Seorang teman menginginkan nama yang Islami untuk bayinya. Ia pun meminta bantuan kepada sanak saudara dan koleganya yang menguasai Bahasa Arab untuk mendapatkan nama yang pas dan pantas. Seorang teman lainnya bahkan menggunakan jasa nama bayi yang akun resminya tersebar di media sosial. Akun jasa nama bayi tersebut menjanjikan nama yang sesuai di hati, memiliki makna yang bagus, dan tidak pasaran.
Tren menamai anak dengan kata yang unik rupanya tidak hanya melanda negeri ini. Di luar negeri seperti Amerika Serikat, bahkan bermunculan nama seperti Summer Rain, Apple Martin, dan Mount. Di negeri ini, nama-nama seperti demikian tampaknya selaras dengan nama Palung Laut, Senja, Samudera, dan Langit.
Tidak ada yang keliru dengan menamai anak seunik mungkin agar lebih mudah untuk “dilihat” dan “mencolok” di tengah kerumunan. Tidak ada yang salah bila hal itu ditujukan agar kelak si anak berhasil dalam pergaulan dan kehidupan. Akan tetapi, untuk “dilihat” dan “mencolok” tampaknya tak hanya cukup lewat sebuah nama. Bagaimana ia dididik dan dibesarkan lebih berpengaruh untuk keberhasilannya di masa depan.
Lagi pula, yang perlu diingat oleh orangtua zaman kontemporer ialah, nama nyeleneh juga berpotensi menyulitkan anak. Bisa jadi, nama yang kelewat unik membuatnya diejek oleh teman sebaya karena terdengar tidak biasa. Selain itu, nama yang rumit dapat menyulitkan petugas kependudukan dalam mencatatkan namanya ketika membuat kartu identitas.
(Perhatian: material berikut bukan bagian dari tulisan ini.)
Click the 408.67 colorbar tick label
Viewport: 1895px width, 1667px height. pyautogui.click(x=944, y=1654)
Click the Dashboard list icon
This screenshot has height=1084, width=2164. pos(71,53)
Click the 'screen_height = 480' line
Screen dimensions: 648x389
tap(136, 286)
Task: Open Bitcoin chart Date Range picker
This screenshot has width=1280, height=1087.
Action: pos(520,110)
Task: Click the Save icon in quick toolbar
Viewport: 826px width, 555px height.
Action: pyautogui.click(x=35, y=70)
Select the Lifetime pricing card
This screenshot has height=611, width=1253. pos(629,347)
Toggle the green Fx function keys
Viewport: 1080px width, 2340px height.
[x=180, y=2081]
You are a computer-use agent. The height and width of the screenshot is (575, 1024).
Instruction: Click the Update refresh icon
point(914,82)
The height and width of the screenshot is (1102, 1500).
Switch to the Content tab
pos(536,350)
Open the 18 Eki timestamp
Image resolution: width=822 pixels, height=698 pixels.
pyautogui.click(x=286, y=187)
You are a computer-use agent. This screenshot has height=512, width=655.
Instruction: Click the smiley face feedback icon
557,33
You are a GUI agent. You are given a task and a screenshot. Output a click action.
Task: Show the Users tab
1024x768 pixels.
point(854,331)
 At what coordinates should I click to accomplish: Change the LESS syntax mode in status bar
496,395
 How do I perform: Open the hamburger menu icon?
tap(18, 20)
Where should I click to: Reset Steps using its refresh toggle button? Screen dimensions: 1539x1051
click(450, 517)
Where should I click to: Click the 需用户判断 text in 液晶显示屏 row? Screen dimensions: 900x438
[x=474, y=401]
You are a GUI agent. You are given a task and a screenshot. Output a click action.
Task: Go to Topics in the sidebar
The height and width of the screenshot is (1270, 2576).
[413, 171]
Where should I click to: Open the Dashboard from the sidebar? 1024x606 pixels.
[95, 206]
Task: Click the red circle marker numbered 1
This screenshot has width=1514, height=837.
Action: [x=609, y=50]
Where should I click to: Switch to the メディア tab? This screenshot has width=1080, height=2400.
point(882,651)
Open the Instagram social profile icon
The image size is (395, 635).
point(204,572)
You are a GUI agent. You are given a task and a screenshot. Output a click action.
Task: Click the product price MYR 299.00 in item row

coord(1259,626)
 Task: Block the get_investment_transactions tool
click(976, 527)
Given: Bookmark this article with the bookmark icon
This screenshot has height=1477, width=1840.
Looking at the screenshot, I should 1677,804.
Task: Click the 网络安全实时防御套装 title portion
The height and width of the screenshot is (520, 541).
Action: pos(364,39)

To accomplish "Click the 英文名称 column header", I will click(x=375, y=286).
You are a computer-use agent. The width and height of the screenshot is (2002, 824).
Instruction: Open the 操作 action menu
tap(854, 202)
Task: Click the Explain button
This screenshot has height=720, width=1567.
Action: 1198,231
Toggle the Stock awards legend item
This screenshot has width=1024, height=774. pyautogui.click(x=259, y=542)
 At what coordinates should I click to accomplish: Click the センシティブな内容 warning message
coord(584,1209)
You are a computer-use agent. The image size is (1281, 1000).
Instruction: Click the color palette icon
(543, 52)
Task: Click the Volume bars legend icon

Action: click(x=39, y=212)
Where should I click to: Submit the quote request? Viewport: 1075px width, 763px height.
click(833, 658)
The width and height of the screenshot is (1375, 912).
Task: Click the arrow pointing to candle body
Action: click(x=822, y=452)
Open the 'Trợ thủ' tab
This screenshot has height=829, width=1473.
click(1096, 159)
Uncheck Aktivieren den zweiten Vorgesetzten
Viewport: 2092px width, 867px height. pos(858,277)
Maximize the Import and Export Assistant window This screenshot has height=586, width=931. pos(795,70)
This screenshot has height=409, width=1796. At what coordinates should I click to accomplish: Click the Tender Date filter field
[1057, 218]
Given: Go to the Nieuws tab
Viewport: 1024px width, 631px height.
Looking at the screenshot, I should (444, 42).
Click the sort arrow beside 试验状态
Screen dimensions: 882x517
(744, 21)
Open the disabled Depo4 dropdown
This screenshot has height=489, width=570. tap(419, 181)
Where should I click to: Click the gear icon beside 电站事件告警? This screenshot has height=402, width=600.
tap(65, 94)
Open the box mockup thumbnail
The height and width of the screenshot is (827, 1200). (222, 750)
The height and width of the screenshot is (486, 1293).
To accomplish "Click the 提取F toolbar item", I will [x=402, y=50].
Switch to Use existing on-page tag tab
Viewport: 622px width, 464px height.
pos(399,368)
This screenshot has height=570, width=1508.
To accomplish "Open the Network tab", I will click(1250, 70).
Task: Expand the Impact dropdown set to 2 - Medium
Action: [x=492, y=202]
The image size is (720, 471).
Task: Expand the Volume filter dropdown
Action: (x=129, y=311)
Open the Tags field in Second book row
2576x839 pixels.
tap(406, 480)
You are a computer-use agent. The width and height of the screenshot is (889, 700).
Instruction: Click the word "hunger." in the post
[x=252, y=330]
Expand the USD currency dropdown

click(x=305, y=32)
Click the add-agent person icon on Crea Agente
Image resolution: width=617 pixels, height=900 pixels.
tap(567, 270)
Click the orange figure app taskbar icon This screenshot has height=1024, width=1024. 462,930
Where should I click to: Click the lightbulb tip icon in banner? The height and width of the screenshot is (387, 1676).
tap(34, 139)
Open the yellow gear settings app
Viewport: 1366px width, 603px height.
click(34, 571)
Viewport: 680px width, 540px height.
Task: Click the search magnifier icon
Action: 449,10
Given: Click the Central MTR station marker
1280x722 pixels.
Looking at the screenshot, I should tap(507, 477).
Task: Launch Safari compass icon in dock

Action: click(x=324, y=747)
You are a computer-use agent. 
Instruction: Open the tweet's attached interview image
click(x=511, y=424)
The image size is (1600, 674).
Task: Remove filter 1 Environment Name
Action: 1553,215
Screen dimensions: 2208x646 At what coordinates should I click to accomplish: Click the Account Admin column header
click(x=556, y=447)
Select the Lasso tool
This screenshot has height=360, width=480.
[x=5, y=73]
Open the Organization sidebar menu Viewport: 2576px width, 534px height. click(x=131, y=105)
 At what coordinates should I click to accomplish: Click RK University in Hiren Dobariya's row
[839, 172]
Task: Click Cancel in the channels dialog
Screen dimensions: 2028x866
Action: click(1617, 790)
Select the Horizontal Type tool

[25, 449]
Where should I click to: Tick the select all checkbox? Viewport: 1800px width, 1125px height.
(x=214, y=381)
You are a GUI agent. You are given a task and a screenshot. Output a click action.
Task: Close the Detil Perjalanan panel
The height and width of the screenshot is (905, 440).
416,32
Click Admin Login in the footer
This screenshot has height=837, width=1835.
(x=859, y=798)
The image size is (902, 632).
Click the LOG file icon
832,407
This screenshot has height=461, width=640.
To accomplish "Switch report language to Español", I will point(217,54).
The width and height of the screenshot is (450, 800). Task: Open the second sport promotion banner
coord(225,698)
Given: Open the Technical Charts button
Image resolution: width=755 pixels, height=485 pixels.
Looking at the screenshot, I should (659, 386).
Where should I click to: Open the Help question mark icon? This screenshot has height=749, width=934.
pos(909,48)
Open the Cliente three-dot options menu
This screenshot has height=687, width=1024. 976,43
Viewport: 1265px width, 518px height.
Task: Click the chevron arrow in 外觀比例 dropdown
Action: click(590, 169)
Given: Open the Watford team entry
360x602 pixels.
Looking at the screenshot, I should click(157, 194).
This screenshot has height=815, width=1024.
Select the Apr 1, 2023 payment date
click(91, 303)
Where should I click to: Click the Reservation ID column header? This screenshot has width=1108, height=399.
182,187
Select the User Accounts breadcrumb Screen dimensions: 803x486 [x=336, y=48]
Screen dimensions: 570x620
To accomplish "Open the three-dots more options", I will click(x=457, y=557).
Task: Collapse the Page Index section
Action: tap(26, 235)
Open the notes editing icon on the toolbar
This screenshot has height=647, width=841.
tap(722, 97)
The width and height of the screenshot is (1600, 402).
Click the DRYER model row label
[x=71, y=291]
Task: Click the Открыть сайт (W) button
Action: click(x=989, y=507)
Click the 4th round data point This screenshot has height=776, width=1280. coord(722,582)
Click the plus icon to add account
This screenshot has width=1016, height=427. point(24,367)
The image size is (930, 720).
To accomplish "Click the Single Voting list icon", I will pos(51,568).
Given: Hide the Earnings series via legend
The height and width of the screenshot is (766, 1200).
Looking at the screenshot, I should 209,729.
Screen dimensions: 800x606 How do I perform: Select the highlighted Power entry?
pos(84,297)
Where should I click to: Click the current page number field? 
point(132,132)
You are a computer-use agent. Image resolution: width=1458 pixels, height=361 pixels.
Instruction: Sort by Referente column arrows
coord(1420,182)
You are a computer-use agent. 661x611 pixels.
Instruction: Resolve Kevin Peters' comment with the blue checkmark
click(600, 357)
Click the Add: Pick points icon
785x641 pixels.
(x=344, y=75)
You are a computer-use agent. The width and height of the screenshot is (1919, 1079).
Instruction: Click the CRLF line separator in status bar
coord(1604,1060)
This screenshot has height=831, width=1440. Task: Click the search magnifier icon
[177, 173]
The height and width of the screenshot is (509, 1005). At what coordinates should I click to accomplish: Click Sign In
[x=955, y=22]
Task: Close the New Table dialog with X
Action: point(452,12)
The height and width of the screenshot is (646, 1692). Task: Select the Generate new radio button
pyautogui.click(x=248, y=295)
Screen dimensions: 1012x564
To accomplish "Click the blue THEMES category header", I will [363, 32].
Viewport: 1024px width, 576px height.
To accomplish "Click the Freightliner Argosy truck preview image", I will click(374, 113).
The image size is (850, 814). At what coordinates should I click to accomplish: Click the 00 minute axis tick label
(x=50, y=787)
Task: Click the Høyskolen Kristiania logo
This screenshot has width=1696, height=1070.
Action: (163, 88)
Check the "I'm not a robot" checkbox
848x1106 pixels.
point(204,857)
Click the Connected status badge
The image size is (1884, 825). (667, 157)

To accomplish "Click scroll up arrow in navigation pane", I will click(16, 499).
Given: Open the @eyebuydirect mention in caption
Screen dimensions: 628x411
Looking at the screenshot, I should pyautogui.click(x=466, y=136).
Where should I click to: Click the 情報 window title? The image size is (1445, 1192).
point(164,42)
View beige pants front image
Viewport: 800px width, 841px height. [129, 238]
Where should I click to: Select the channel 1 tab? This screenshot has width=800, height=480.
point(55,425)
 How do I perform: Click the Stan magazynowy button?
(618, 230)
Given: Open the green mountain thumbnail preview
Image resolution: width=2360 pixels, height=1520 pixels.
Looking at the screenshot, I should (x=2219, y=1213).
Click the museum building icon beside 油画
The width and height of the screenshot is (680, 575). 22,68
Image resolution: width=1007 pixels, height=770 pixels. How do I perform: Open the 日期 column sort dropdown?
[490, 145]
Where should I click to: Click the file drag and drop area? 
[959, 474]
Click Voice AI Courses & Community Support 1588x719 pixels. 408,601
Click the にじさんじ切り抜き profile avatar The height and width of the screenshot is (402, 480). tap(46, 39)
Terakhir, pilihan nama yang nyeleneh lagi rumit untuk anak perempuan dapat menyulitkan bapak dan calon suami ketika ijab kabul nanti. Bisa jadi, si bapak atau si calon suami lupa menyebutkan salah satu kata di dalam nama yang kelewat rumit dan panjang. Ijab kabul pun terpaksa diulang. Bisa jadi pula, lidah keseleo akibat ndakik-ndakik-nya paduan huruf yang digunakan.